Ese primer cuento se llamó ‘Intrusos’, la historia de un par de niños que llegan de vacaciones a una finca que ha estado cerrada por meses, y se encuentran allí unos ratones. “Con esto quería narrar esa dualidad entre el susto y la atracción. Cuando llevé ese cuento al taller fue un éxito, y me sentí muy bien porque encontré una veta dentro de mi que podía ser literatura”.
Ese primer cuento hace parte de ‘Maleza’, su primer libro de cuentos, que acaba de ser publicado por Sílaba y que será presentado en Cali el martes 28 en Casa Obeso.
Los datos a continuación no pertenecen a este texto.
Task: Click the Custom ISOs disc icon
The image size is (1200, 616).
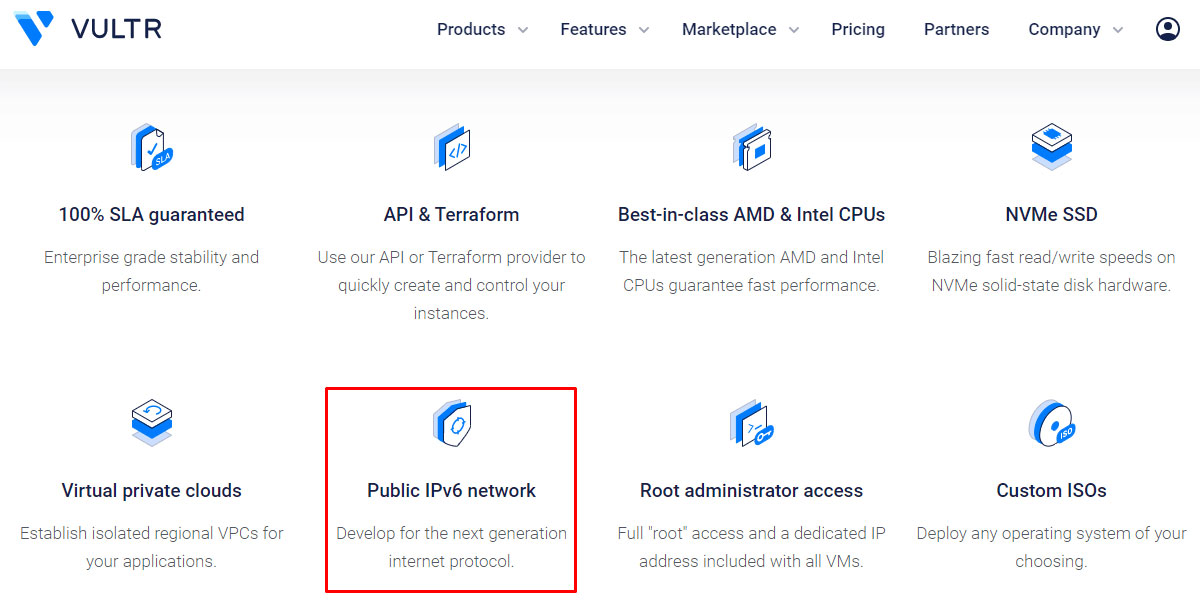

Son cuentos que giran en torno a la infancia y que están llenos de “ese algo que dejamos de ser cuando crecimos”, dice el escritor Cristian Valencia quien agrega en la presentación de los cuentos que “Están llenos de secretos. Verdades que jamás se contaron por pudor, o por rabia o por dignidad o por vergüenza o por miedo. Y como nunca se contaron no alcanzaron a ser recuerdos. Verdades que devinieron en mito porque nadie las dijo nunca. Los narradores de todos los cuentos quieren decirlas, pero algo se los impide y no pueden ir más allá de un pequeño gesto revelador, una palabra que quiere ser una pista de los hechos, un suspiro a destiempo, una frase incómoda que se escapa y todos evitan”.
Se trata pues de un viaje a la infancia en el que la autora intenta entender la crueldad. “Se trata de algo muy doloroso, casi incomprensible, entonces empecé a buscarla entre los niños. Y si bien no es un libro autobiográfico, su fue más fluida su escritura porque pude echar mano a situaciones cercanas. Siempre la recuerdas”, dice.
Tiene partes fuertes, perturbadoras, pero a la vez está presente esa nostalgia de la niñez que puede conectar a muchos lectores a pesar de que sean de otras generaciones. La infancia es una época muy corta, pero es tan definitiva que te acompaña toda la vida.
La mayoría de los cuentos que presenta en ‘maleza’ partieron de una imagen que ni ella misma sabe cómo llegó a su cabeza. “A veces es un recuerdo borroso; empiezo a trabajar sobre él para construir una historia. Busco el narrador, que no es fácil de encontrar. Y luego el final. Esto es lo más difícil; hasta que no tengo ese final me cuesta conciliar el sueño”, explica.
Satisfecha de este primer resultado, Clara confiesa que aún está vinculada a proyectos de antropología, pero cada vez más metida en la literatura. “Ese proceso de sentirse escritora es largo. Solo cuando recibí el machote del libro empecé a contemplar la posibilidad de serlo. Aún tengo un camino por recorrer, pero lo importante es que sigo escribiendo. Tengo un trabajo en el cajón y ya estoy escribiendo mi próximo libro de cuentos”, dice. “Pero quizá lo más importante es que estoy haciendo un trabajo conmigo misma. Estoy sumergida en mi propia creación, no en la de los otros”.